U. S. Raid Into Syria Confirmed (Updated)

U. S. government sources have confirmed last week’s raid into Syrian territory by American special forces against terrorist havens across the Iraqi border:

A U.S. military official in Washington confirmed that special forces had conducted a raid in Syria that targeted the network of al Qaeda-linked foreign fighters moving through Syria into Iraq.

The Syrian government said four U.S. military helicopters attacked a civilian building under construction shortly before sundown Sunday, killing eight people in the village of Sukkariyeh — about five miles inside the Syrian border.

“We are taking matters into our own hands,” the official told the Associated Press Sunday, speaking on condition of anonymity because of the political sensitivity of cross-border raids.

Syria’s foreign minister, Walid al-Moallem, described the raid as an act of “criminal and terrorist aggression.”

The attack is another sign that the U.S. is aggressively launching military raids across the borders of Afghanistan and Iraq to destroy insurgent sanctuaries. In Pakistan, U.S. missile strikes have killed at least two senior al Qaeda operatives this year and ramped up the threat to groups suspected of plotting attacks on Western troops in Afghanistan and terror strikes in the West.

This highlights the problems in fighting groups that cross mostly unsecured national borders at will, something we’re facing in both Iraq and Afghanistan. A major difference between a raid into Syria and one into Pakistan is that the downside risk is lower: our supply line doesn’t pass through Syria and Syria isn’t nuclear-armed. If U. S. raids into Syria de-stabilized the present Syrian government I think we might consider it a good thing.

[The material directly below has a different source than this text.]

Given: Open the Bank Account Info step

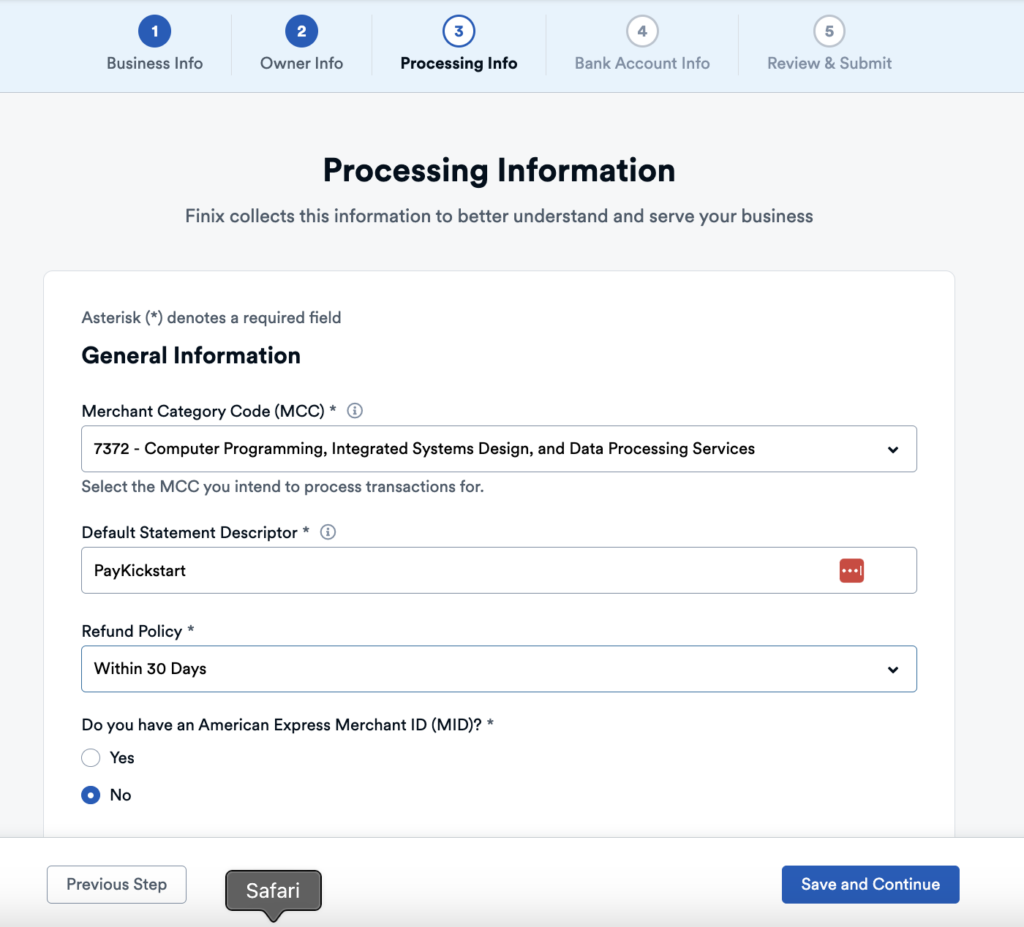Looking at the screenshot, I should 642,63.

I understand the reasons for the raid but I still find it troubling. I continue to hold hopelessly to the old-fashioned outdated Westphalian notion: if we have a problem with Syria or Pakistan we should take it to the principals rather than just ignoring their borders and dealing with the situation.

UPDATE

Pat Lang is critical of the operation:

Whatever the cause, the result of ham fisted actions of this kind can be disastrous for the chance of making something better emerge from the situation that Bush/Cheney is leaving for President Obama and his team.

FILED UNDER: General, ,
Dave Schuler
About Dave Schuler
Over the years Dave Schuler has worked as a martial arts instructor, a handyman, a musician, a cook, and a translator. He's owned his own company for the last thirty years and has a post-graduate degree in his field. He comes from a family of politicians, teachers, and vaudeville entertainers. All-in-all a pretty good preparation for blogging. He has contributed to OTB since November 2006 but mostly writes at his own blog, The Glittering Eye, which he started in March 2004.

Comments

  1. Bob says:

    Of course the problem is we have repeatedly taken it to the principles and they have chosen to not address it. Though I would admit Pakistan’s hold on the tribal areas have always been tenuous.

    The rules of war allow for attack of one beligerent against another in a neutral 3rd country when the 3rd country cannot secure its borders. This attack also signals to Syria and Iran that Bush will not sit back for last days of administration.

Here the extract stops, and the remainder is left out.